How to fix this 'expected lifetime parameter' build error?


#1

I have a build error for the following code (just for simply demo this error) (you can find it on playground: https://play.rust-lang.org/?gist=1dd9e83c1baf675e759bfe4b79e01821&version=stable&mode=debug&edition=2015 )

    struct Difficulty<'a> {
    	store: Option<u64>,
    	batch: Option<&'a str>,
    }
    impl<'a> Difficulty<'a> {
    	pub fn from(store: u64) -> Difficulty {
    		Difficulty {
    			store: Some(store),
    			batch: None,
    		}
    	}
    	
        pub fn from_batch(batch: &str) -> Difficulty {
            Difficulty {
            	store: None,
            	batch: Some(batch),
            }
        }
    }

    fn main() {
        println!("Hello, world!");
        
        let diff1 = Difficulty::from(1);
        println!("diff1 = {}", diff1.store.unwrap());

        let str2 = "batch test";
        let diff2 = Difficulty::from_batch(&str2);
        println!("diff2 = {}", diff2.batch.unwrap());    
    }

The build error is:

error[E0106]: missing lifetime specifier
 --> src/main.rs:7:29
  |
7 |     pub fn from(store: u64) -> Difficulty {
  |                                ^^^^^^^^^^ expected lifetime parameter
  |
  = help: this function's return type contains a borrowed value with an elided lifetime, but the lifetime cannot be derived from the arguments

But the problem is the structure have 2 elements, one is lifetime parameter but another is not. How can I fix the build error but allow a element without lifetime?

Thanks if anybody can give me a help!


#2

Please anybody help? I know a fix solution is to split this structure into 2 and duplicate these code, but it seems not clean and a little bit ugly.

Is there a fix solution on this error?


#3

It doesn’t matter whether some elements of the structure doesn’t have lifetime (as long as this is valid definition, of course). If any of them has it (non-static), the whole structure would also have it, and you’ve defined it as such: struct Difficulty<'a> { ... }. Now, anywhere it is used, the lifetime must be either elided or specified explicitly.

The function that doesn’t receive any reference parameters can’t be subject to lifetime elision (compiler has no way of telling how long the return value is allowed to live). It seems that in this case you won’t be using any &str value at all, so it’s possible to mark output parameter as Difficulty<'static>.


#4

Thanks @Cerberuser for your help :bouquet:

I can’t make it as 'static, these code is used to demo this lifetime build problem, the real situation is much more complex and both from() function will be called frequently.

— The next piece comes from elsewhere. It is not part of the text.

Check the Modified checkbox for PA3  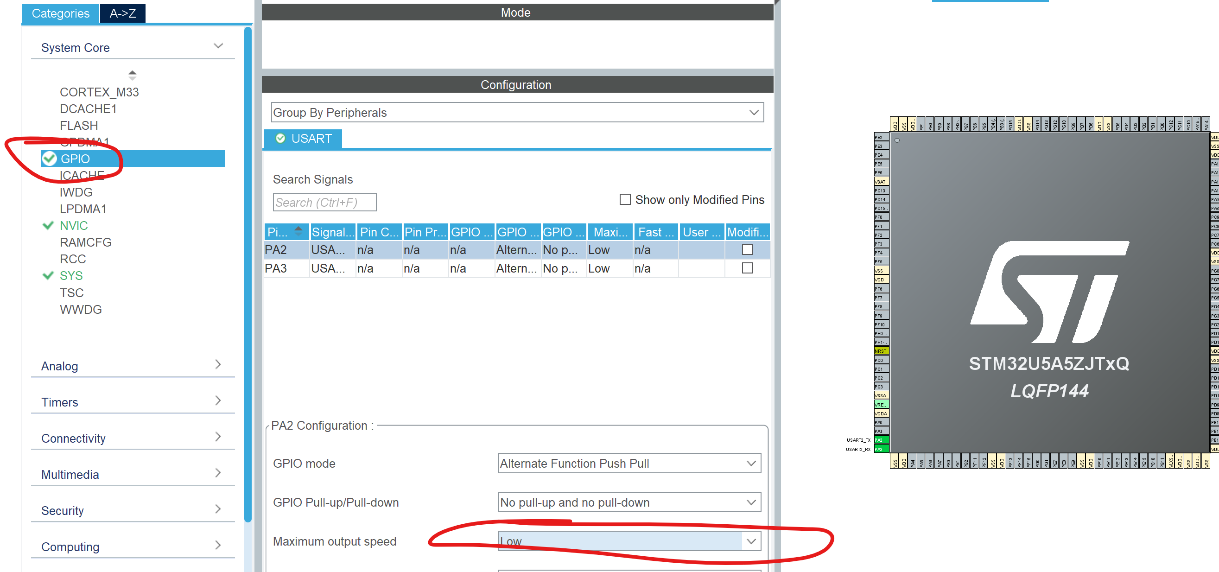click(748, 268)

So, perhaps the only way to fix this is to split into 2 structures :frowning:


#5

Well, so it means that you could do let diff = Difficulty::from(number) and then set diff.batch in some other way, right? Then you must guarantee that your Difficulty struct won’t live too long. Since Difficulty::from has no ways of figuring it by itself, it seems that the function itself must be generic:

impl<'a> Difficulty<'a> {
	pub fn from<'b>(store: u64) -> Difficulty<'b> {
		Difficulty {
			store: Some(store),
			batch: None,
		}
	}
}

#6

@Cerberuser Yay! it works! :clap: :bouquet: :bouquet: :bouquet:

https://play.rust-lang.org/?gist=0ab0751695e9ae47bed4f3fe50aa3723&version=stable&mode=debug&edition=2015

How it works? why lifetime b can be used as returned structure but structure itself declared lifetime a ?


#7

These are two independent parameters - one for the whole struct, another for the function (note that function doesn’t receive any argument of Difficulty type, so it doesn’t have to depend on its lifetime). When we declare type in fn from<'b> as Difficulty<'b>, it means “take any lifetime parameter passed to this function (let it be 'static by default) and pass it to the Difficulty as its parameter, however it does call it”.